The reunion sequence is a tour de force of behavioral comedy. Charlie loses his tight-laced rigidity on the dance floor, and Audrey recognizes that her stand-in surrogate husband has won her heart. At this point, the tone of the narrative takes an unexpected left turn when the duo encounter Audrey’s husband, recently released ex-con Ray Sinclair (Ray Liotta). Charlie has fallen in love with his wayward abductor, and when Ray takes her away, the chivalric protagonist is forced to violently win her back. The light-hearted tone of the picture darkens considerably from here on and becomes disturbingly violent when the two men struggle at knife-point in their final confrontation. What began in jest ends in tragedy. Charlie cannot be reunited with Audrey without suffering in the process and being forced to live with killing Ray.

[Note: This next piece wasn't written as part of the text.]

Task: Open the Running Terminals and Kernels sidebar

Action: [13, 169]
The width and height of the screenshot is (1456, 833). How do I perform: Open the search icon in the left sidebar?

When Something Wild first appeared fifteen years ago, the rapid-fire switches of tone and tempo Demme engineered seemed to be playing emotional hopscotch with the audience’s expectations. Compared to David Lynch’s nightmarish Blue Velvet, released the same year, Demme’s descent into chaos lacked depth or conviction. The notion of a yuppie-turned-vigilante came across as a simple-minded conceit. However, over the ensuing years, Demme’s investment in his characters and skillful direction of his players have gained in weight, while Lynch’s exercise in post-modernist irony less convincingly engages the emotions. Something Wild‘s two leads in particular, Griffith and Daniels, have rarely been as good. Griffith’s kewpie-doll sexuality has subsequently succumbed to caricature, but in Something Wild it is evocative and engaging. Daniels’s everyman persona has seemed too often to be an excuse for blandness, but Charlie’s transformation from feckless urbanite to committed romantic is convincing and compelling. Charlie’s experience as a fish-out-of-water unhinges his customary expectations, and Demme allows that process of transformation to be both comic and dramatic. In addition, the director is never hesitant to sprinkle his involved narrative with delightful details that come out of left field. As the protagonists cross the back roads of the country, Demme creates the sense of a crazy quilt of individuals operating on their own wavelengths, like Tracy Walter’s anglophile liquor store owner, and the black cowboy (The Texas Kid) to whom Charlie and Audrey give a lift.
The music that accompanies their road trip is as diverse and diverting as the events it accompanies. Demme has traditionally paid close attention to his soundtracks, an unsurprising practice for the director of one of the best concert films, Stop Making Sense (1984). The Troggs’s rock ‘n’ roll warhorse “Wild Thing” plays throughout the film, most memorably under the final credits in a reggae version sung by Sister Carol. Background music is by John Cale, a founding member of the Velvet Underground, and Laurie Anderson. Playing at the high school reunion is the legendary new wave band The Feelies, who perform covers of “I’m A Believer” and “Fame,” in addition to their own idiosyncratic material.
In Something Wild, it never seems as though Demme is trying to call attention to his own eclecticism by the score or by his fusion of narrative forms. If anything, one feels that, like Lulu/Audrey does for Charlie, the director is taking himself, and the audience, for a wayward ride. Demme never loses sense of his destination and, more the point, is always willing to take a detour, convinced that something unexpected and exhilarating is available at the end of the road.